What is expected
Return the full text on the supply and demand for kidneys below, word for word.

A. Consider, then, the supply and demand for kidneys.
(a) Illustrate the demand and supply curves in a graph with kidneys on the horizontal axis and the price of kidneys on the vertical. Given that there are some that in fact donate a kidney for free, make sure your graph reflects this.
(b) Illustrate how the prohibition of kidney sales results in a “shortage” of kidneys.
(c) In what sense would permitting the sale of kidneys eliminate this shortage? Does this imply that no one would die from degenerative kidney disease?
(d) Suppose everyone has the same tastes but people differ in terms of their ability to generate income. What would this imply about how individuals of different income levels line up along the kidney supply curve in your graph? What does it imply in terms of who will sell kidneys?
(e) How would patients who need a kidney line up along the demand curve relative to their income? Who would not get kidneys in equilibrium?
(f) Illustrate in your graph the lowest that deadweight loss from prohibiting kidney sales might be assuming that demand curves can be used to approximate marginal willingness to pay. (Hint: The lowest possible deadweight loss occurs if those who receive donated kidneys under the price ceiling are also those that are willing to pay the most.)
(g) Does the fact that kidneys might be primarily sold by the poor (and disproportionately bought by well-off patients) change anything about our conclusion that imposing a price ceiling of zero in the kidney market is inefficient?

Extracted material

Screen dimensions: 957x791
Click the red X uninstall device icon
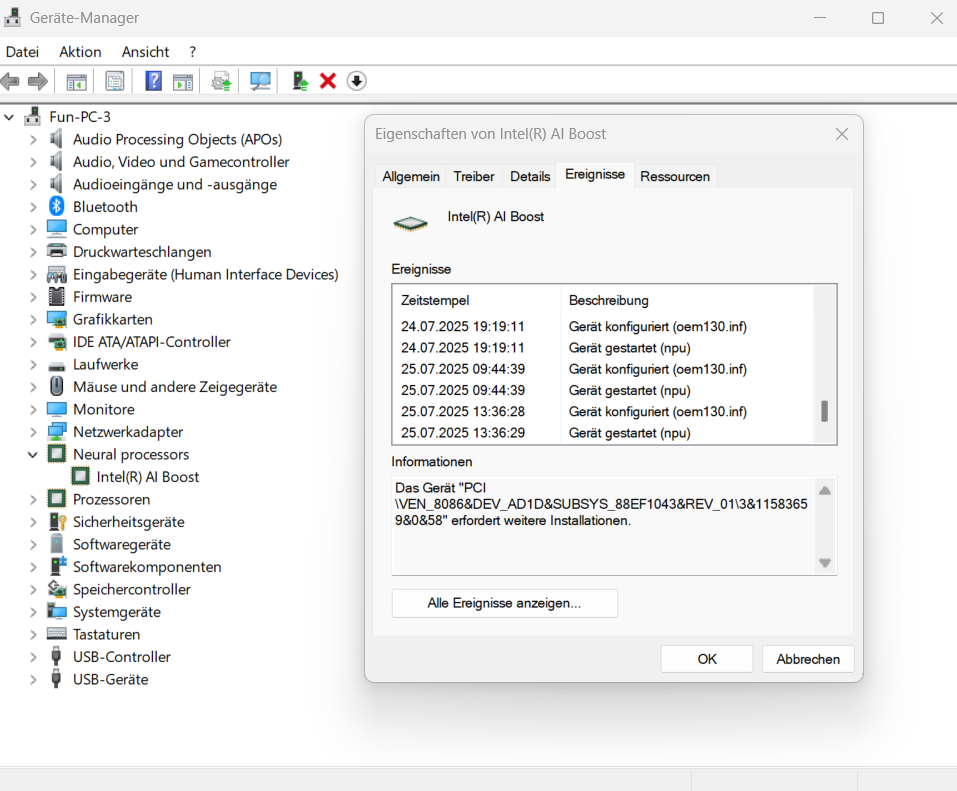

==

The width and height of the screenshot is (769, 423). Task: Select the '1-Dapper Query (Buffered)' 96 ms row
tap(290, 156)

---

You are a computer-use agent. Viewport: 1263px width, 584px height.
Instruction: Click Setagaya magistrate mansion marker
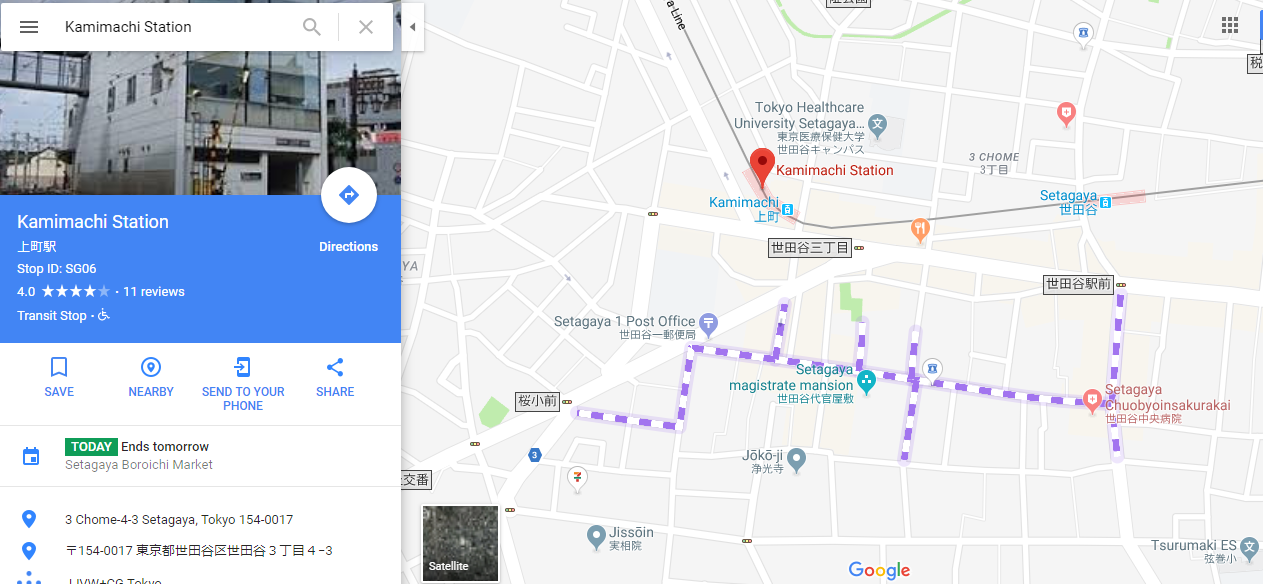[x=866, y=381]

Solution to this exercise
A. Consider, then, the supply and demand for kidneys.
(a) Illustrate the demand and supply curves in a graph with kidneys on the horizontal axis and the price of kidneys on the vertical. Given that there are some that in fact donate a kidney for free, make sure your graph reflects this.
(b) Illustrate how the prohibition of kidney sales results in a “shortage” of kidneys.
(c) In what sense would permitting the sale of kidneys eliminate this shortage? Does this imply that no one would die from degenerative kidney disease?
(d) Suppose everyone has the same tastes but people differ in terms of their ability to generate income. What would this imply about how individuals of different income levels line up along the kidney supply curve in your graph? What does it imply in terms of who will sell kidneys?
(e) How would patients who need a kidney line up along the demand curve relative to their income? Who would not get kidneys in equilibrium?
(f) Illustrate in your graph the lowest that deadweight loss from prohibiting kidney sales might be assuming that demand curves can be used to approximate marginal willingness to pay. (Hint: The lowest possible deadweight loss occurs if those who receive donated kidneys under the price ceiling are also those that are willing to pay the most.)
(g) Does the fact that kidneys might be primarily sold by the poor (and disproportionately bought by well-off patients) change anything about our conclusion that imposing a price ceiling of zero in the kidney market is inefficient?